Effect of the T53 mutation in gB on viral pathogenesis in mice following corneal infection. (A) Groups of 5, 10, or 20 5-week-old female ICR mice were infected with YK704 (gB-T53A/EGFP) or YK705 (gB-TA-repair/EGFP) by corneal scarification and monitored daily, for at least 28 days, for mortality. The results from three independent experiments (one with 5 mice, one with 10 mice, and one with 20 mice) were combined and are shown. The statistical difference between mice infected with YK704 (gB-T53A/EGFP) and those infected with YK705 (gB-TA-repair/EGFP) was significant, as noted (*, P < 0.0005). (B) For the group of 20 mice in the experiment described above (A), each mouse was scored daily for the severity of HSK disease. The HSK scores recorded 5, 9, and 18 days postinfection are shown. Each data point is the HSK score from one mouse. The horizontal bars and numbers in parentheses indicate the averages for each group. The statistical difference between HSK scores for mice infected with YK704 (gB-T53A/EGFP) and those for mice infected with YK705 (gB-TA-repair/EGFP) was significant, as noted (*, P < 0.005; **, P < 0.05). (C) For the mice in B, viral titers in the tear film of infected mice at 1, 2, and 5 days postinfection were determined by standard plaque assays. Each data point represents the titer in the tear film of one mouse. The horizontal bars and numbers in parentheses indicate the averages for each group. The statistical difference between viral titers in mice infected with YK704 (gB-T53A/EGFP) and those in mice infected with YK705 (gB-TA-repair/EGFP) was significant, as noted (*, P < 0.0000001; **, P < 0.00001; ***, P < 0.0005).

FIG. 11.

Effect of the T53/480A mutation in gB on viral pathogenesis in mice following corneal infection. (A) Groups of 10 or 20 5-week-old female ICR mice were infected with YK708 (gB-T53/480A/EGFP) or YK709 (gB-TATA-repair/EGFP) by corneal scarification and monitored daily, for at least 28 days, for mortality.

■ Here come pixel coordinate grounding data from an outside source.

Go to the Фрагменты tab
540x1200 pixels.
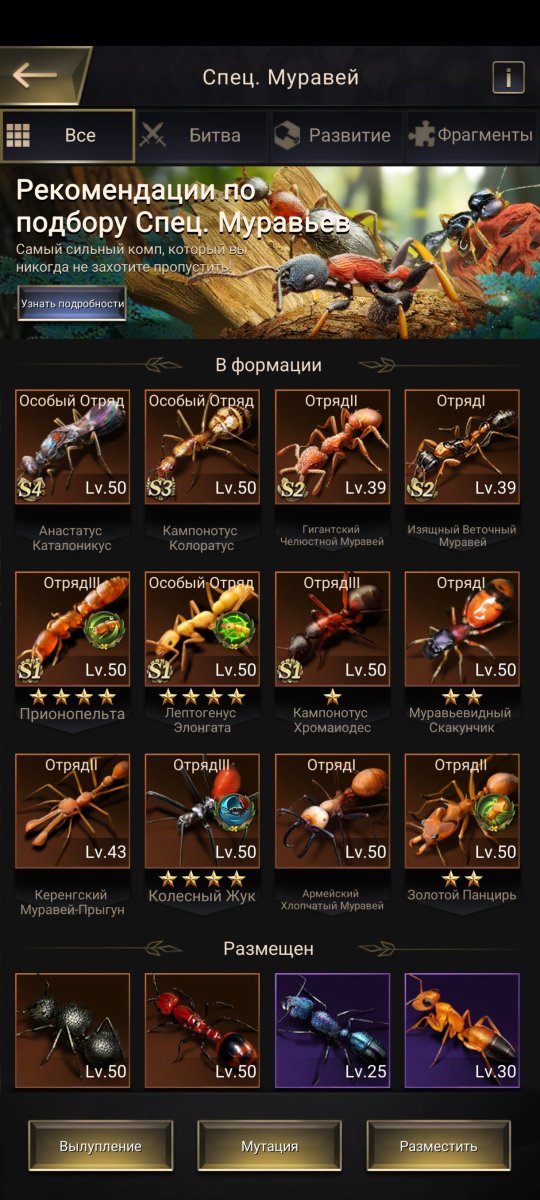point(472,136)
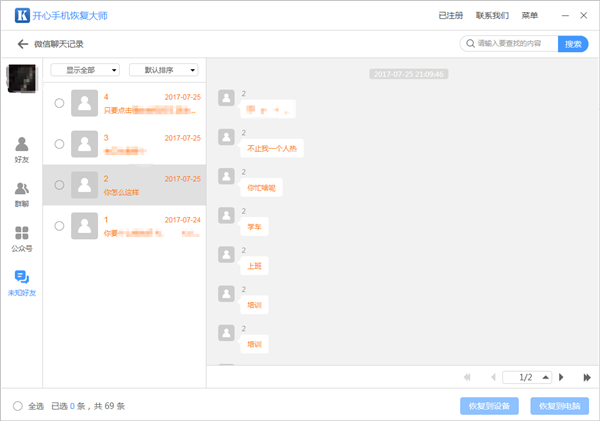
Task: Expand the 显示全部 filter dropdown
Action: [85, 70]
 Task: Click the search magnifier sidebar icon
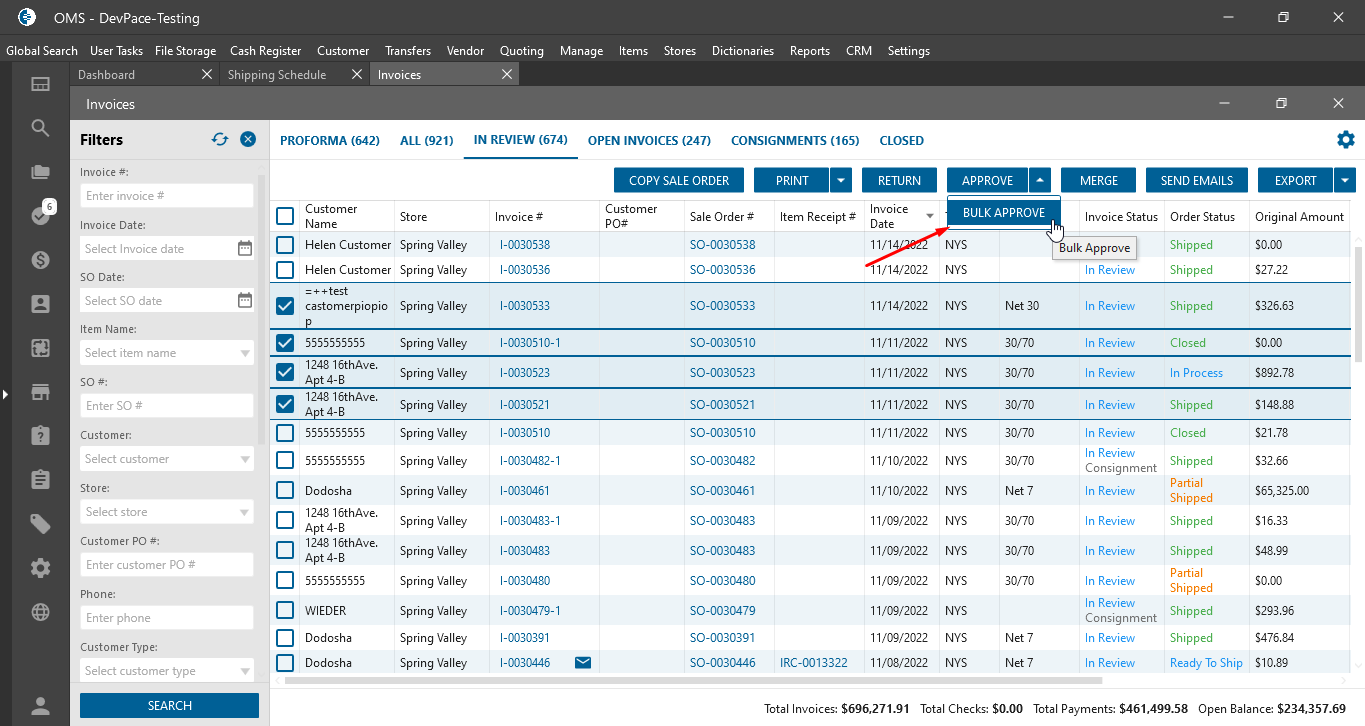point(40,128)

The results from two independent experiments (one with 10 mice and two with 20 mice each) were combined and are shown. The statistical difference between mice infected with YK708 (gB-T53/480A/EGFP) and those infected with YK709 (gB-TATA-repair/EGFP) was significant, as noted (*, P < 0.005). (B) For one of the groups of 20 mice in the experiment described above (A), each mouse was scored daily for the severity of HSK disease. The HSK scores recorded 5, 7, and 18 days postinfection are shown. Each data point is the HSK score from one mouse. The horizontal bars and numbers in parentheses indicate the averages for each group. The statistical difference between HSK scores of mice infected with YK708 (gB-T53/480A/EGFP) and those of mice infected with YK709 (gB-TATA-repair/EGFP) was significant, as noted (*, P < 0.0001; **, P < 0.05). (C) For the mice in B, viral titers in the tear film of infected mice at 1, 2, and 5 days postinfection were determined by standard plaque assays. Each data point represents the titer in the tear film of one mouse. The horizontal bars and numbers in parentheses indicate the averages for each group. The statistical difference between viral titers in mice infected with YK708 (gB-T53/480A/EGFP) and those in mice infected with YK709 (gB-TATA-repair/EGFP) was significant, as noted (*, P < 0.005; **, P < 0.01).